Se rebozan en harina los trozos de carne cortados en cuadraditos, sacudiéndolos, para que sólo quede la necesaria. En una cacerola se pone el aceite a calentar. Se refríe la cebolla pelada y picada en trocitos hasta que esté transparente (5 minutos más o menos). Se ponen los trozos de carne, para darles una vuelta.
Una vez dorados, se espolvorea con la harina, se mueve bien con una cuchara de madera y se añade el agua templada o fría, el zumo y la ralladura de los limones. Se aplasta un poco entre los dedos el cubito de caldo y se mueve bien después de echarlo en el agua. Se tapa la cacerola con tapadera y a fuego mediano se deja durante 1 1/4 hora más o menos (hasta que la carne esté tierna).
Mientras cuece, se preparan las cebollitas francesas. Se pelan y se ponen a cocer en un cazo con un poco de agua que las cubra y el trocito de mantequilla unos 15 minutos.
Cuando se vaya a servir, unos 15 ó 20 minutos antes se prepara la salsa que sigue. En otro cazo se pone la cucharadita de azúcar a tostar. Cuando está color caramelo se le añade la mostaza y el moscatel.

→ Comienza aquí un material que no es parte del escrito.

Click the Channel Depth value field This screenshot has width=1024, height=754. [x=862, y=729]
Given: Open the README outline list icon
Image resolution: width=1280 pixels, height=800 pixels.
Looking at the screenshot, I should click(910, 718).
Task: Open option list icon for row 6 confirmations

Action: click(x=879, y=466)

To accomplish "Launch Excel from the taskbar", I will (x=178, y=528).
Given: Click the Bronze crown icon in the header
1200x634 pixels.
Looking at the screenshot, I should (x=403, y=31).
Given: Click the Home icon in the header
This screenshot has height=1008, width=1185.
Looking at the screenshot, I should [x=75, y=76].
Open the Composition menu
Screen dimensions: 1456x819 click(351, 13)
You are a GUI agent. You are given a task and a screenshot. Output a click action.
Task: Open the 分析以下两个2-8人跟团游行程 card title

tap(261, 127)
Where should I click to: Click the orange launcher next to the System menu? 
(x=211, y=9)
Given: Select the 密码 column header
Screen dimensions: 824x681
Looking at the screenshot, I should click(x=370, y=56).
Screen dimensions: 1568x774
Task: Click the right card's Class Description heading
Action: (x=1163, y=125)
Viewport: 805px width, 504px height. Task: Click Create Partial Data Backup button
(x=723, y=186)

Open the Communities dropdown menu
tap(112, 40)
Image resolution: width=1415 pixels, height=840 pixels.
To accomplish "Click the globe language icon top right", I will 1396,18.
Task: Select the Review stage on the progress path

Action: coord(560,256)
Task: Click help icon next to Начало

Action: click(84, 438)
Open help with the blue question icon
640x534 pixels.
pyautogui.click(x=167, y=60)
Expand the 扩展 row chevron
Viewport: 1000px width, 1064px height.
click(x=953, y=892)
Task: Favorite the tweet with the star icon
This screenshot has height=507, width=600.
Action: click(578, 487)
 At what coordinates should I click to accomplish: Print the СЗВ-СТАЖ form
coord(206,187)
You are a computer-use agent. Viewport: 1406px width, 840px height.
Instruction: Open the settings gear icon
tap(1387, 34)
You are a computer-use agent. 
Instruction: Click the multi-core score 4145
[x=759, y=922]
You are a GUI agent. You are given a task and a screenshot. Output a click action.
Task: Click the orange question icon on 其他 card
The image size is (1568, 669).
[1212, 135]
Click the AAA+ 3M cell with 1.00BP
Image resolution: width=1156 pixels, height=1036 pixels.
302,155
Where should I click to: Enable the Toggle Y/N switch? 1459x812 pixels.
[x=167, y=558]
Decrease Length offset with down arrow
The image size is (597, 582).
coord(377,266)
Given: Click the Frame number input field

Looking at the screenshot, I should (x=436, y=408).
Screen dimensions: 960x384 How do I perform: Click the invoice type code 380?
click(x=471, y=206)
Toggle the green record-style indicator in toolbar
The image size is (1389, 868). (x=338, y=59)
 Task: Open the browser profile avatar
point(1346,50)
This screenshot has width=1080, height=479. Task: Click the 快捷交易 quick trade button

Se vierte esto sobre el guiso, se mueve muy bien, se rectifica de sal y se deja cocer todo junto con las cebollitas francesas escurridas del jugo de cocerlas durante unos 8 a 10 minutos.
Se sirve en una fuente con la salsa por encima y adornada la carne con triángulos de pan frito o con moldecitos de arroz blanco.